Lianne Milan Bernardo

‘Tis the season to be patient

By  Lianne Milan Bernardo, Youth Speak News
  • December 21, 2012

Last week I went out to do a bit of shopping and, to my dismay, found myself at a store early in the morning surrounded by too many people. I had difficulty manoeuvring my shopping cart around shoppers, strollers and the odd employee re-arranging displays. Occasionally, I would overhear a grumble of frustration from another shopper. The experience was so overwhelming that I returned home with a headache.

Shopping during Christmas time is difficult, whether you’re the person shopping or the one behind the counter. For a season that is about joy and giving, it also brings out a lot of frustration, anxiety and impatience. No matter how hard you try to avoid them, the lines at the cashier are longer than usual and you suffer the occasional setback. An item may not be available in-store or there might be a problem with the receipt. Arguments even emerge over these setbacks.

In a world where everything is instant, from shopping to communication, patience is practised less and less. The second there’s a hint of a delay, like a slow Internet connection or a text message failing to send, panic and frustration ensues.

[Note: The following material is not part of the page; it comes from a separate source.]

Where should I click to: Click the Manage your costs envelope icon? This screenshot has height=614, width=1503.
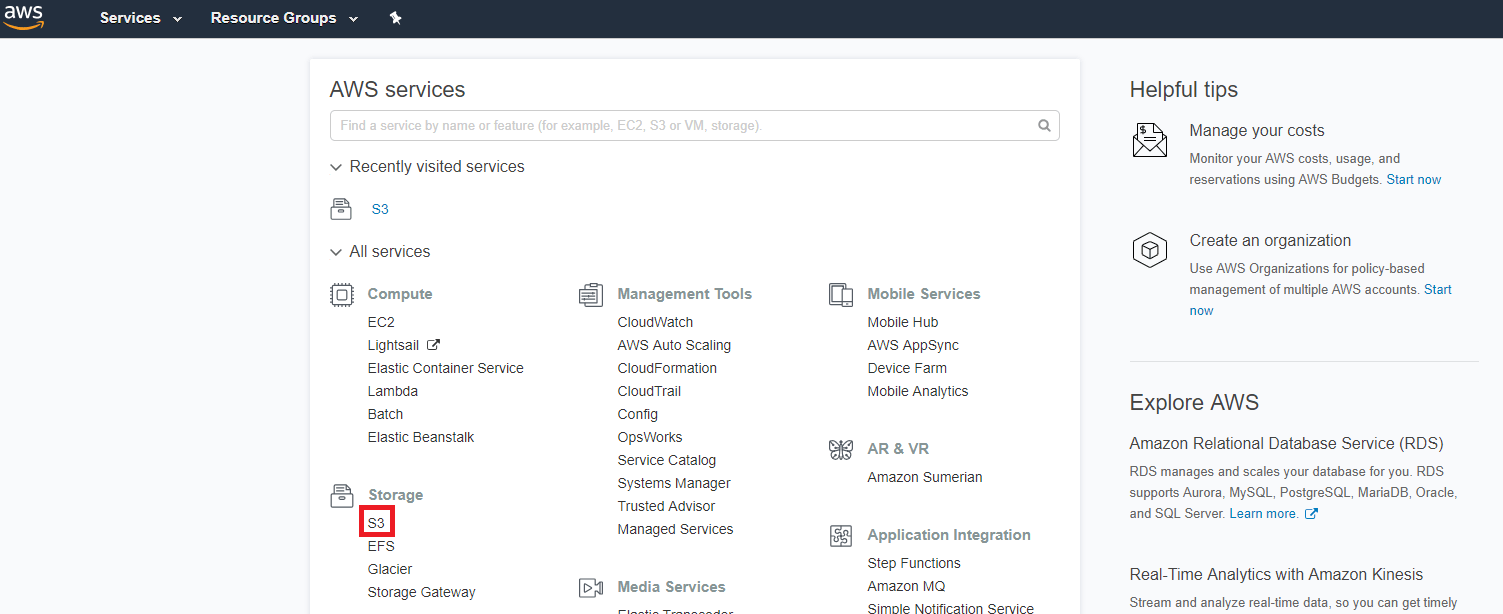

But Christmas is a season that should not be rushed or checked off like another social event on the calendar. Just as we shop for gifts for our loved ones and decorate our homes, we also fill our minds and hearts with joy and anticipation for the Lord’s birth. Our race to finish those shopping lists and gather the necessary ingredients for our Christmas meals should not distract us from the spirit of Christmas.

And we should not keep these feelings to ourselves. By practising patience in our errands during the season, we offer the gift of consideration to the people around us. The Bible in fact reminds us that all things will be done in due time. After all, Jesus did not come to us as a fully grown man but as a baby. The world had to wait 30 years before He started His ministry. The frustration and impatience we express when we are delayed will not speed things up but only tire us out and upset the people around us.

Patience, however, is not just for the holiday shopping season but is something that can be applied to our everyday lives. According to the Letter of James, patience is character building: “Then be happy, for when the way is rough, your patience has a chance to grow… For when your patience is finally in full bloom, then you will be ready for anything, strong in character, full and complete” (James 1: 2-4).

St. Paul also reminds us of the importance of patience in our lives and in God’s plan for us in a letter to the Romans: “Be glad for all God is planning for you. Be patient in trouble, and prayerful always” (Romans 12:12).

As Christmas draws near and the shopping season winds down, let us bring the spirit of the Christmas season to everyone around us through patience, consideration and joy.